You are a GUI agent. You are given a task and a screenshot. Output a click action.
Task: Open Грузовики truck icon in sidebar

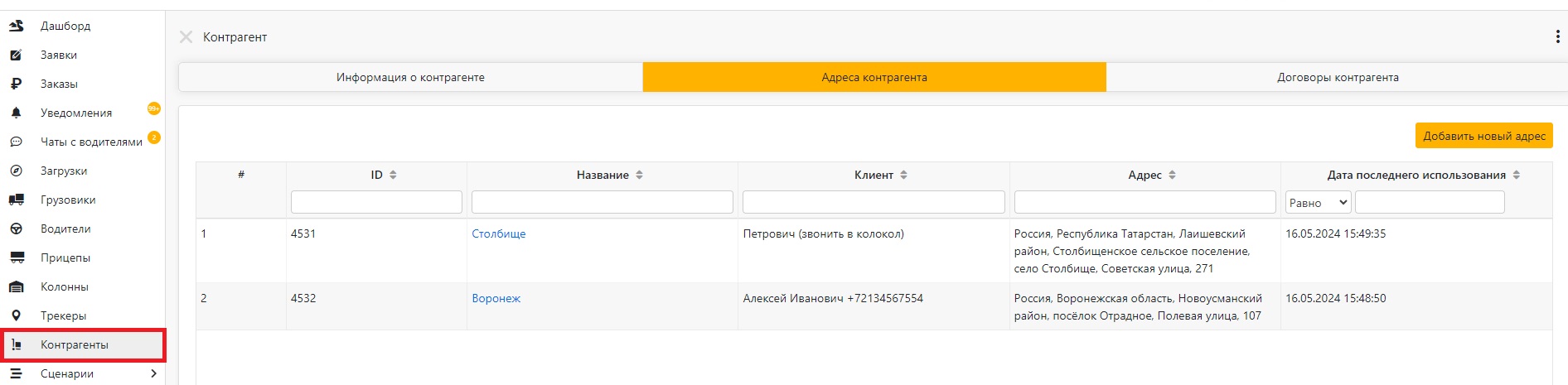[16, 200]
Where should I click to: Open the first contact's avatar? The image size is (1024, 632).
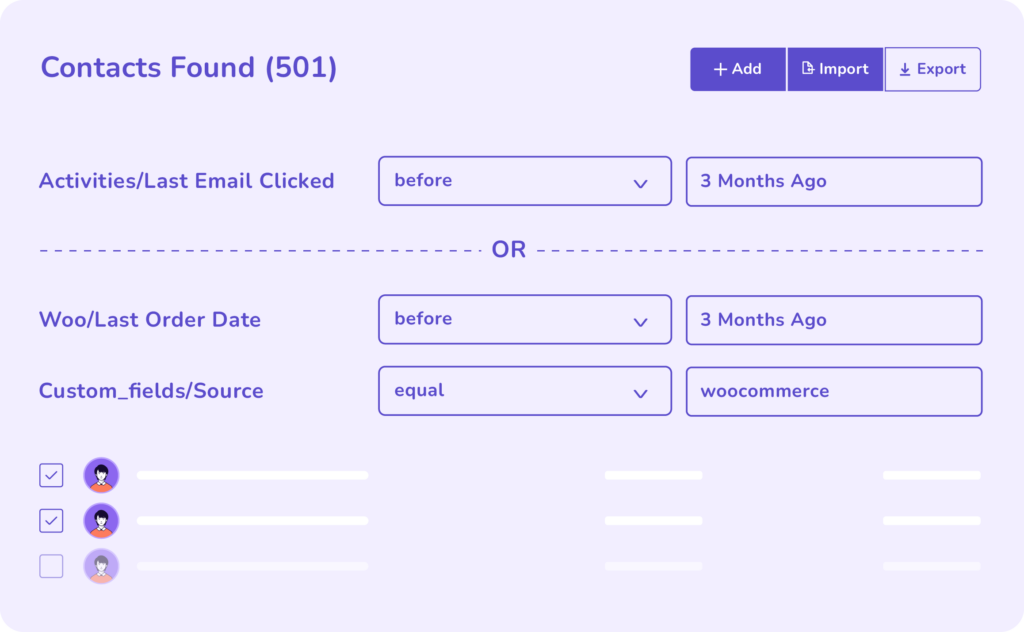(101, 475)
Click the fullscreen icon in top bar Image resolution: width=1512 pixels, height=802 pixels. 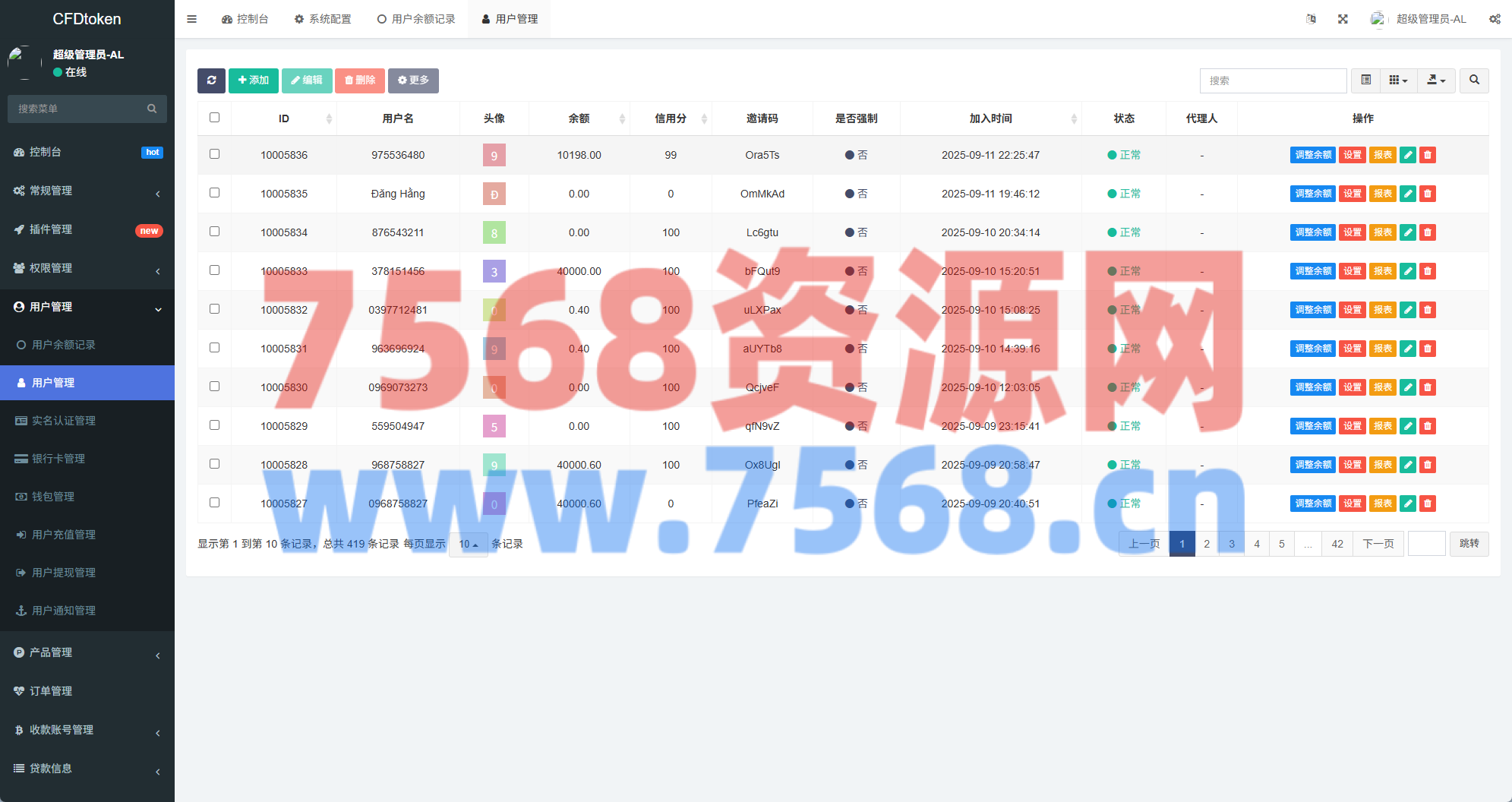[x=1343, y=19]
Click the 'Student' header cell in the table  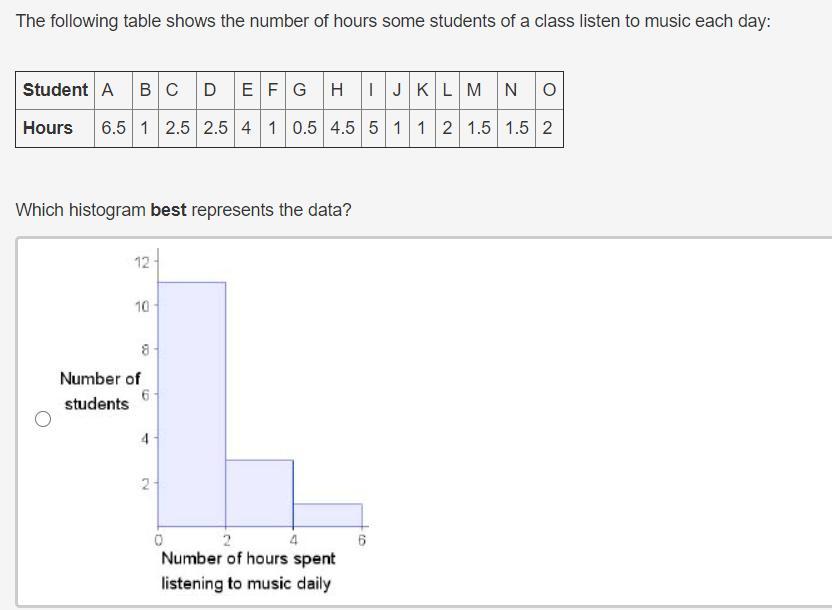tap(55, 90)
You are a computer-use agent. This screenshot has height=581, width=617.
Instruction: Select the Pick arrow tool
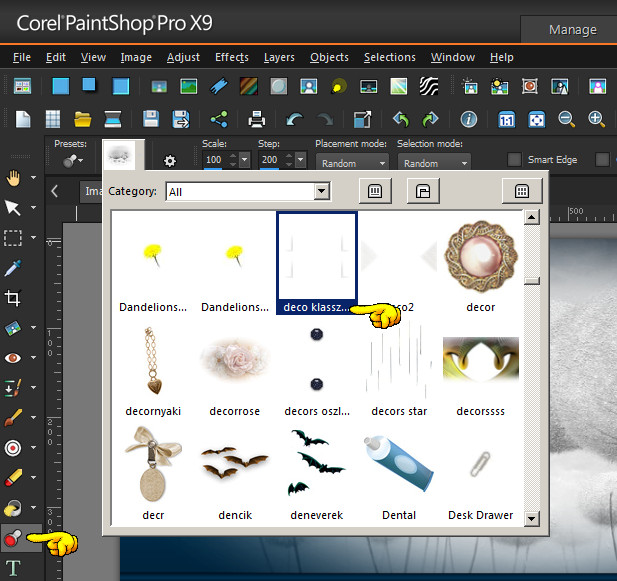click(13, 208)
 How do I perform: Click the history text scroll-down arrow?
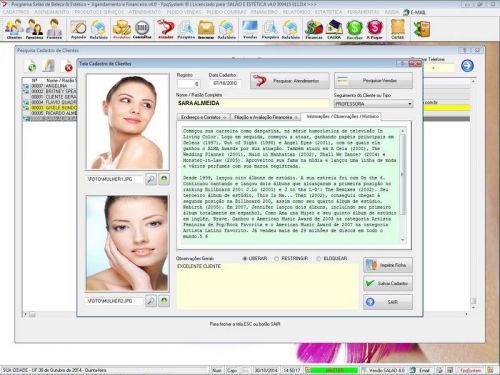click(403, 239)
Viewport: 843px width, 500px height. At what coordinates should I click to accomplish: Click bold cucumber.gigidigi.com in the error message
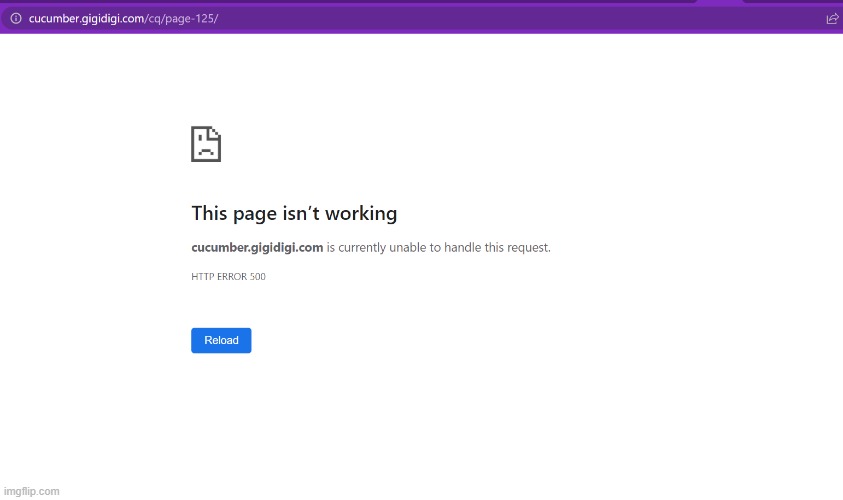(x=257, y=247)
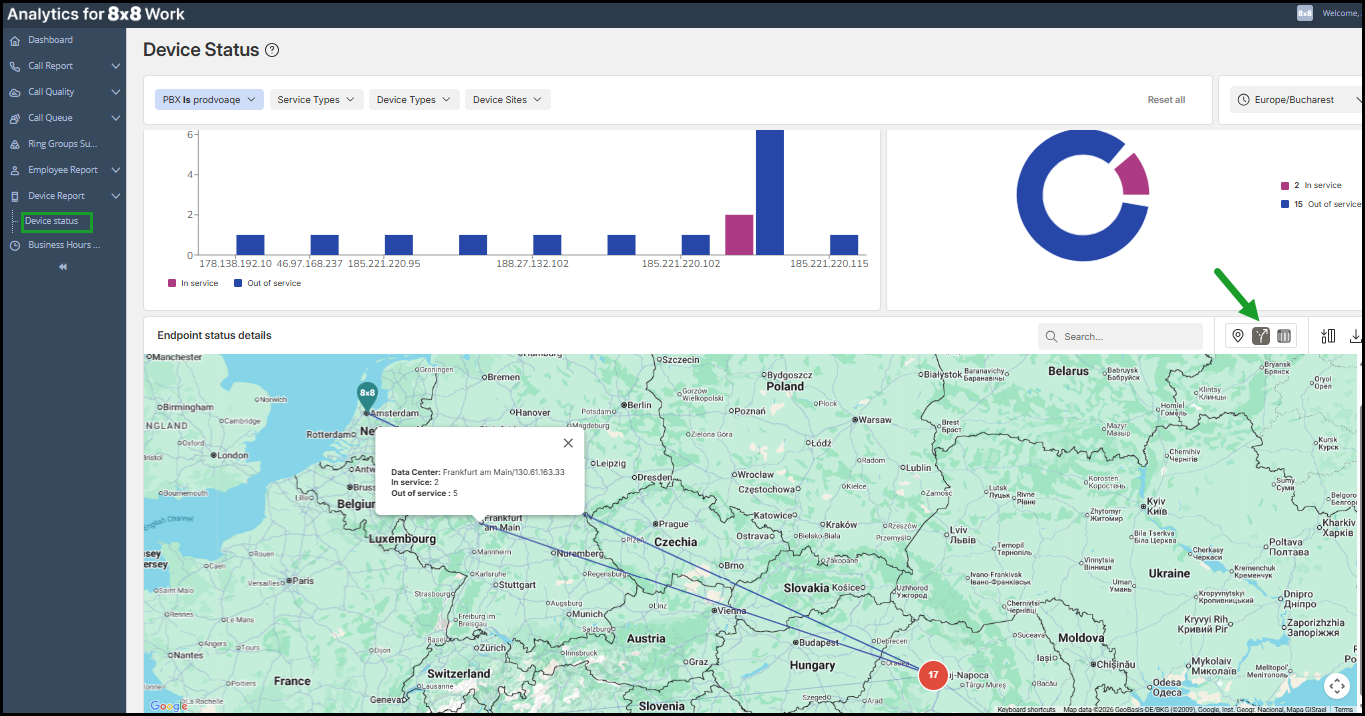Re-center map with the location button
Screen dimensions: 1365x716
(x=1337, y=686)
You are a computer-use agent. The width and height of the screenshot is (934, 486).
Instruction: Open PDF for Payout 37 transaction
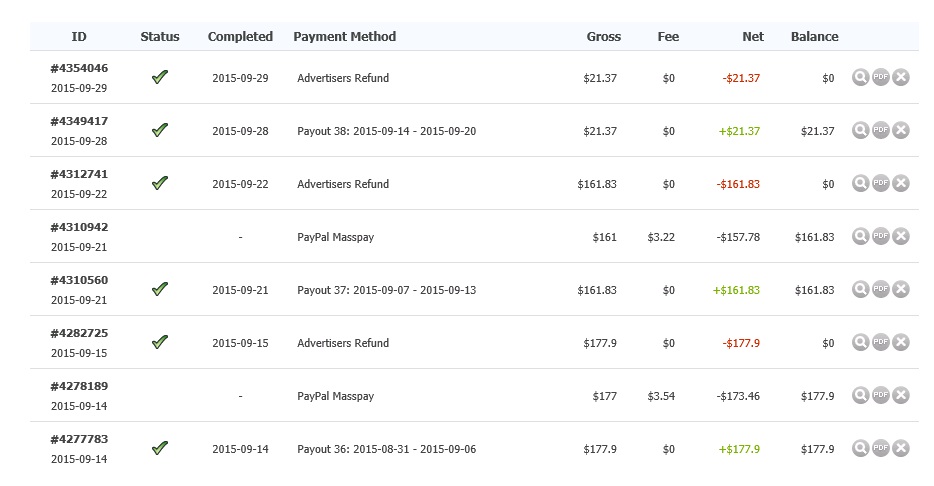pyautogui.click(x=880, y=289)
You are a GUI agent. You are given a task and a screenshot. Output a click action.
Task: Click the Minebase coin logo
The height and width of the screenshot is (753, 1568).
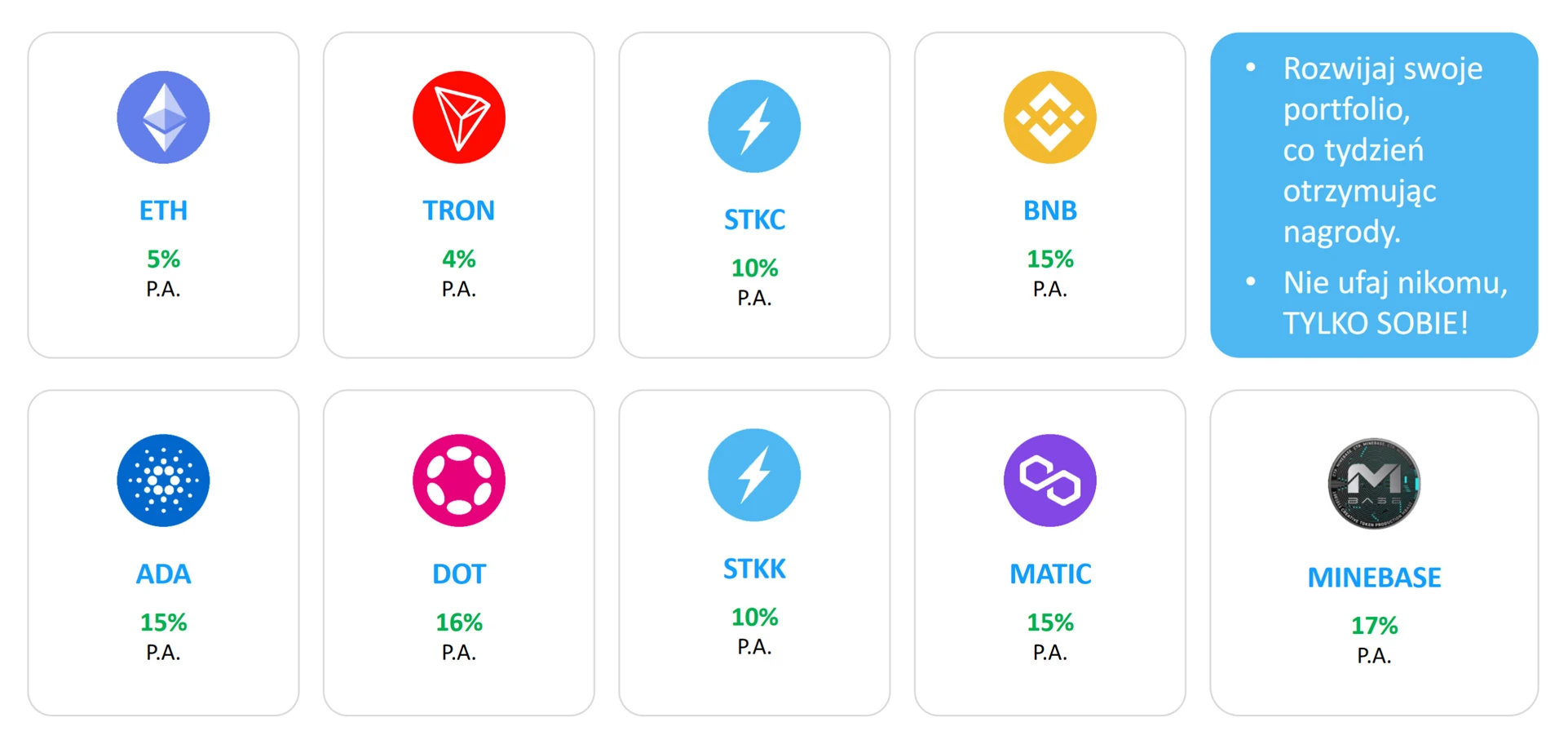(1375, 484)
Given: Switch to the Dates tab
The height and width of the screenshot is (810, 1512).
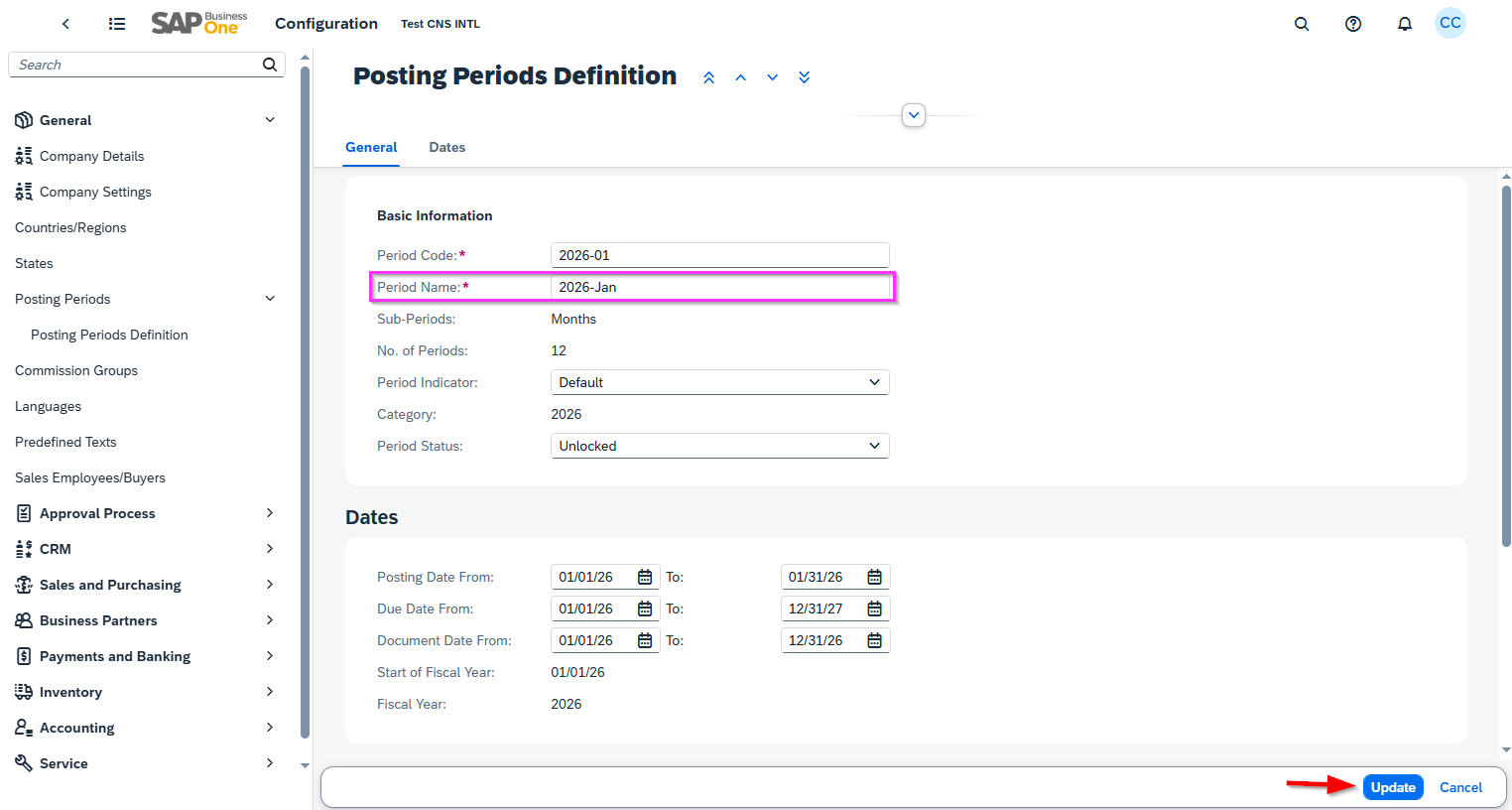Looking at the screenshot, I should coord(446,147).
--------------------
• Brief: Read the entries above and find each line holding the word "computer". Copy it out.

• Expected answer:
You are a computer-use agent. This screenshot has height=581, width=617.
You are a computer-use agent. The width and height of the screenshot is (934, 486).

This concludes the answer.